Thyroid dysfunction. Overt or subclinically hyperthyroidism can be associated with heart failure, especially in elderly or in patients with arrhythmogenic cardiomyopathy. There were some studies that have examined cardiac autonomic function in untreated and treated hyperthyroidism. Overall measures of HRV and those specific for cardiac vagal modulation are attenuated in patients with overt hyperthyroidism compared with normal subjects; measurements of HRV remained low in those with low levels of serum thyrotropin but returned to normal in patients with biochemical euthyroidism.

Also studies in patients with hypothyroidism demonstrated that   hypothyroidism   is   associated   with   a   decreased sympatho-vagal modulation of the heart rate and with an increased in-homogeneity of ventricular recovery times. Sleep deprivation and sleep disorders. A number of HRV studies  showed  the  heart  rate  and  HRV  progressively decrease during non-REM sleep and increase during REM sleep. Results are consistent with increased vagal control of HRV in non-REM sleep and increased SNS control during REM sleep.

HRV can be influenced by various sleep disorders.

There were few studies comparing HRV between insomniacs and good sleepers.

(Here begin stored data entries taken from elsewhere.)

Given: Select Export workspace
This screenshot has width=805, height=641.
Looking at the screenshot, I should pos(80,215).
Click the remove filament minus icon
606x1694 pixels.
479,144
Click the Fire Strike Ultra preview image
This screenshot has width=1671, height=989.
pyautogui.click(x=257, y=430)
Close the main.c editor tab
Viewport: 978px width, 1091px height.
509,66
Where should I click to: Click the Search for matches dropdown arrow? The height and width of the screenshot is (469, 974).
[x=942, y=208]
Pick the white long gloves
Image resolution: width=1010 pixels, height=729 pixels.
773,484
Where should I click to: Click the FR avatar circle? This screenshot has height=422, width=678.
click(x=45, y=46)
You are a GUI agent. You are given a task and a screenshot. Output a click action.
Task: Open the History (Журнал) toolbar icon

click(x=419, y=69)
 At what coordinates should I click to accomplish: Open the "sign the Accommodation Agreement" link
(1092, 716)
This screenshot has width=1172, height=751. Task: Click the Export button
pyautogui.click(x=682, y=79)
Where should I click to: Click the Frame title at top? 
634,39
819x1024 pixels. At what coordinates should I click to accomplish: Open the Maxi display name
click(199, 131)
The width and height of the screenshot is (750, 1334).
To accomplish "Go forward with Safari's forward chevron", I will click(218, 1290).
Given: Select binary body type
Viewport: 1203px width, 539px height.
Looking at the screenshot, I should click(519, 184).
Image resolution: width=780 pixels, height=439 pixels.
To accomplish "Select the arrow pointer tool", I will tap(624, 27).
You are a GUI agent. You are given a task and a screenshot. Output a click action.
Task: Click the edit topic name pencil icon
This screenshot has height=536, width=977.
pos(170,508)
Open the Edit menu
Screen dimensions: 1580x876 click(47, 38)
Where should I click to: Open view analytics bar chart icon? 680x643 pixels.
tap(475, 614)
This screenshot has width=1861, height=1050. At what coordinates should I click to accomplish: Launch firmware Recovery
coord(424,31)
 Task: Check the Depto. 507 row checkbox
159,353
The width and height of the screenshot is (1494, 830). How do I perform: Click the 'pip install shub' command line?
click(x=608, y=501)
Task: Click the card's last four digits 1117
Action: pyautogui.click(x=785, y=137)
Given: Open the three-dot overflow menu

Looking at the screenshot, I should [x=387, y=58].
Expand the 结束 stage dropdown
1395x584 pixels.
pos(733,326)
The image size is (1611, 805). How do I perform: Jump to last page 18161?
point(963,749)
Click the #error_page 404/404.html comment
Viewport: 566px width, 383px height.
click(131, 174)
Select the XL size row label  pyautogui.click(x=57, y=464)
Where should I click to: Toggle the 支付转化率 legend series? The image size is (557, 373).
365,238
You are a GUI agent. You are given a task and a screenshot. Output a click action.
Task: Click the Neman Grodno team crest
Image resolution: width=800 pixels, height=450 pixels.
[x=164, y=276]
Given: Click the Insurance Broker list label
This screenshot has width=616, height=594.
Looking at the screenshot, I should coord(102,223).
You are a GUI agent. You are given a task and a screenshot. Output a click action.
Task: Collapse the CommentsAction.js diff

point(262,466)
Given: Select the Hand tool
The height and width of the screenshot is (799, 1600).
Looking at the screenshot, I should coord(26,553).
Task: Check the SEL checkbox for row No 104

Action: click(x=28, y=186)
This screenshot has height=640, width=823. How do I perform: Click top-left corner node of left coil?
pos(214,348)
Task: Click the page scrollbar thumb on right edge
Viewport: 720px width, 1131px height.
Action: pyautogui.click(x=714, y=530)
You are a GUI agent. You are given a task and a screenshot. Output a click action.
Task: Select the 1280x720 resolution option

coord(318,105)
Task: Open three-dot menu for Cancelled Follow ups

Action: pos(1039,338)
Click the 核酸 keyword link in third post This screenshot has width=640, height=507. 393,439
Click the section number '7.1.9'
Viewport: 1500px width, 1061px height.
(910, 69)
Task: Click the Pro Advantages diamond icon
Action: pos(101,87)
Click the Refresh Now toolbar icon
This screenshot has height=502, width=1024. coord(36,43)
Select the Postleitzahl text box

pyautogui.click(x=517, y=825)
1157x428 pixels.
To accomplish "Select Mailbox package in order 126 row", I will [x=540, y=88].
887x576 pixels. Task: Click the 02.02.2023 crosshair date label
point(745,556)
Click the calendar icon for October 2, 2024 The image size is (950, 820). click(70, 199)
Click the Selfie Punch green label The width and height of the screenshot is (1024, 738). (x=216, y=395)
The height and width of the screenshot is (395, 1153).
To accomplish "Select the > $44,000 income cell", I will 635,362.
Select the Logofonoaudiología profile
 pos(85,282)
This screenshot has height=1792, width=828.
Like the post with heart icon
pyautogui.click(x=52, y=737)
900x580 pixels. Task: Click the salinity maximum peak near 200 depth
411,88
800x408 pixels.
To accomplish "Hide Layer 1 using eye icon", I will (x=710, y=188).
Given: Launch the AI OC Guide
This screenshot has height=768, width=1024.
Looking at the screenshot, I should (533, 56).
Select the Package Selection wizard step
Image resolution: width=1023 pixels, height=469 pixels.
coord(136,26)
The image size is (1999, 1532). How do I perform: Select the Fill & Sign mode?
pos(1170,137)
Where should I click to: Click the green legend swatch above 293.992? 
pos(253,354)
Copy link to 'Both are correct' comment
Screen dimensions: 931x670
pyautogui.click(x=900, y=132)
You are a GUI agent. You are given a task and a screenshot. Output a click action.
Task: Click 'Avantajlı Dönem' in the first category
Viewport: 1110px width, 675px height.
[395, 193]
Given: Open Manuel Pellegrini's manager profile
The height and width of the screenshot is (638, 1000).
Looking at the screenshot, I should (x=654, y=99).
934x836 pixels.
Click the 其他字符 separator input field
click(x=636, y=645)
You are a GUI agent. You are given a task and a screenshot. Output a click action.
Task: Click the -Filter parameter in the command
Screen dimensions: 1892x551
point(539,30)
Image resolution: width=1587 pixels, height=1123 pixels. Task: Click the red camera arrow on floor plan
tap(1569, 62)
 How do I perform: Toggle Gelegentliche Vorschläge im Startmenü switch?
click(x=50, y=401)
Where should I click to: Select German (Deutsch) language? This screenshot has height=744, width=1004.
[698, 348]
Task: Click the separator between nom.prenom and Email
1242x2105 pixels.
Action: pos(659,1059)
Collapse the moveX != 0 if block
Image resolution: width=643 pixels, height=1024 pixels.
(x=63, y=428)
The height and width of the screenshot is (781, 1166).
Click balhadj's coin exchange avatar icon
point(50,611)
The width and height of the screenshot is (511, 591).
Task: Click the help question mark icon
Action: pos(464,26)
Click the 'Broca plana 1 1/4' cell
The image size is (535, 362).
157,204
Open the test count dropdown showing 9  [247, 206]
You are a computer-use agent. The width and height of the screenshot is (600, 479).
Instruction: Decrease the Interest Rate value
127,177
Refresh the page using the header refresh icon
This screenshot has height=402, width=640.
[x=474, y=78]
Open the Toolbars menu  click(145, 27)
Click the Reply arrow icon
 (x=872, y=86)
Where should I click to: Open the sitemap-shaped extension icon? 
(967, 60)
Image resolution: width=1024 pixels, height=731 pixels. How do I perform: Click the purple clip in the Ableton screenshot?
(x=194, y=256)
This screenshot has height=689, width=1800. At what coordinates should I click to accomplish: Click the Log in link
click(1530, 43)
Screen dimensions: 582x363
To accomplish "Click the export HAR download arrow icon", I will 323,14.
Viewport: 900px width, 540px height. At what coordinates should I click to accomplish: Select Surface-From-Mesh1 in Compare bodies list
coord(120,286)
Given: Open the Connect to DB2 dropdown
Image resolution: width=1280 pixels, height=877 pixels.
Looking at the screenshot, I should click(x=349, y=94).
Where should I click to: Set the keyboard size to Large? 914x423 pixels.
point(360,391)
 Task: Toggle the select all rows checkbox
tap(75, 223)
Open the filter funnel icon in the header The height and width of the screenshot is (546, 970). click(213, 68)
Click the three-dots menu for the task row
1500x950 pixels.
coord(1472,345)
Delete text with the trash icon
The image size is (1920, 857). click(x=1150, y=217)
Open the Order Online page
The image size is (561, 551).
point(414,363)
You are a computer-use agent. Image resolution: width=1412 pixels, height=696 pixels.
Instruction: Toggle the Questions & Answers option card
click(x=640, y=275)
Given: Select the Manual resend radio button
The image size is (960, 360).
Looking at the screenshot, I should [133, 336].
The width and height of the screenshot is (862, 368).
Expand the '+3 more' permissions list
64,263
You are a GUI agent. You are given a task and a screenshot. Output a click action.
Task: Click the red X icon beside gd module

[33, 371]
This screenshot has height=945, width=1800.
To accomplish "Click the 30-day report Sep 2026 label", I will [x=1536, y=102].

A reduced HRV in insomniacs compared with control was observed across all sleep stages (REM or non-REM). Different categories of subjects were assessed in several studies (college students, drivers, nurses night shift vs. day-shift) and there was a significant increase of sympathetic vs. parasympathetic tonus in all categories mentioned.

Obstructive sleep apnea (OSA) influences also HRV. Both normalized LF and HF are significantly higher at the end of respiratory events during sleep, compared with baseline sleep, even there was no change in heart rate. HRV results are consistent with SNS enhancement during sleep due to sleep apneas and may help explain increased cardiac risk. Use of effective CPAP in patients with OSA is consistently associated with changes in both night-time and day-time HRV. CPAP-treatment in patients with dilated cardiomyopathy (ischemic or non-ischemic, LVEF <0.45) had significantly increased HF and decreased LF/HF ratio compared  to  non-CPAP  patients.  CPAP  also  improved LVEF by a significant 8%. This suggested CPAP improves PNS  modulation  of  HR  in  CHF  patients  with  OSA, improved LV function and reduced SNS activation. Further studies of HRV and CPAP in HF are needed.

 

Conclusion: HRV is an important tool for prognostic evaluation in patients with heart failure. Both time-domain and frequency-domain measurements are useful, with a slight advantage of frequency-domain analysis. Particular conditions in which this evaluation is performed should be taken into account when interpreting the results.